Performance et qualité des matériaux récupérés

Les essais rapportent des rendements proches de l’intégralité pour le lithium, le cobalt et le graphite, avec une qualité suffisamment élevée pour envisager une réutilisation après étapes de finition. Ces résultats s’accompagnent d’un raccourcissement des temps de cycle et d’une baisse des coûts d’exploitation, deux leviers essentiels pour rendre le recyclage compétitif.

Une voie industrielle déjà tracée

Le transfert hors laboratoire est engagé. L’équipe prévoit le déploiement via Flash Metals USA (division de Metallium Ltd), chargée d’adapter le réacteur et l’architecture du procédé à des volumes industriels. L’ambition est claire: passer du prototype à une plateforme capable d’absorber des flux croissants de batteries usagées, tout en respectant des standards stricts de sécurité et de durabilité.

La mise au point a mobilisé des expertises croisées en chimie, science des matériaux, nano-ingénierie et physique appliquée. Le projet a reçu le soutien d’agences telles que DARPA, l’Air Force Office of Scientific Research et l’U.S. Army Corps of Engineers, signe d’un intérêt stratégique pour les matériaux critiques.

Ce que disent les chercheurs

  • Pour l’équipe de Rice, FJH ClO montre qu’il est possible de s’affranchir de l’attaque acide tout en préservant la valeur des éléments récupérés.
  • Les premiers auteurs soulignent l’équilibre entre rigueur scientifique et utilité pratique: le procédé n’est pas qu’une preuve de concept, mais une base solide pour des installations réelles.
  • Le message au secteur est limpide: il existe désormais un plan d’action pour répondre à la montée en flèche de la demande en matériaux de batteries sans alourdir la pression sur la planète.

Et après ?

Les prochaines étapes incluent l’optimisation des lignes pilotes, l’intégration avec les chaînes de collecte et de préparation du « black mass », ainsi que les évaluations d’analyse de cycle de vie pour quantifier les gains carbone à l’échelle industrielle.
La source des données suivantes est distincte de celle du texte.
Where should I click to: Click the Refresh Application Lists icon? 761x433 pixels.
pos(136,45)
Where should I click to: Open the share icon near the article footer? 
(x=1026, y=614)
Si ces jalons sont franchis, FJH ClO pourrait devenir une brique centrale d’un écosystème circulaire des batteries.

FAQ

Cette méthode est-elle compatible avec différentes chimies de batteries lithium-ion ?

Oui. FJH ClO vise le « black mass » provenant de multiples chimies courantes (par exemple NMC, NCA, LCO). Des ajustements de conditions peuvent être nécessaires pour d’autres compositions, comme les cathodes LFP riches en fer et phosphate, afin d’optimiser la séparation.
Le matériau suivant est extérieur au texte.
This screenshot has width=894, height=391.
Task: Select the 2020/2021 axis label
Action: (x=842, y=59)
Quels sont les principaux enjeux de sécurité liés à l’usage de chlore ?

Le chlore requiert des systèmes fermés, des scrubbers de gaz, une détection continue et des protocoles stricts d’exploitation. Ces dispositifs sont standards dans l’industrie chimique et peuvent être intégrés aux unités de recyclage pour une gestion sûre.

Le graphite récupéré peut-il être réutilisé dans de nouvelles batteries ?

Potentiellement oui. Après purification et contrôle granulométrique/surface, le graphite récupéré peut être reconditionné. Sa réintégration dans des anodes dépendra de tests de performance (cyclage, impédance, pureté) menés par les fabricants.

Quel est l’impact carbone attendu du procédé ?

La réduction d’énergie et de réactifs laisse anticiper une empreinte inférieure à celle des filières classiques. L’intensité carbone finale dépendra toutefois du mix électrique utilisé et du taux de récupération à l’échelle commerciale, évalués via des analyses de cycle de vie.

Quelles étapes restent avant une adoption à grande échelle ?

Le déploiement passera par des pilotes industriels, la standardisation des flux d’entrée (prétraitement du black mass), la certification des matériaux récupérés et l’obtention des permis environnementaux. La conception de réacteurs modulaires aidera à monter en capacité progressivement.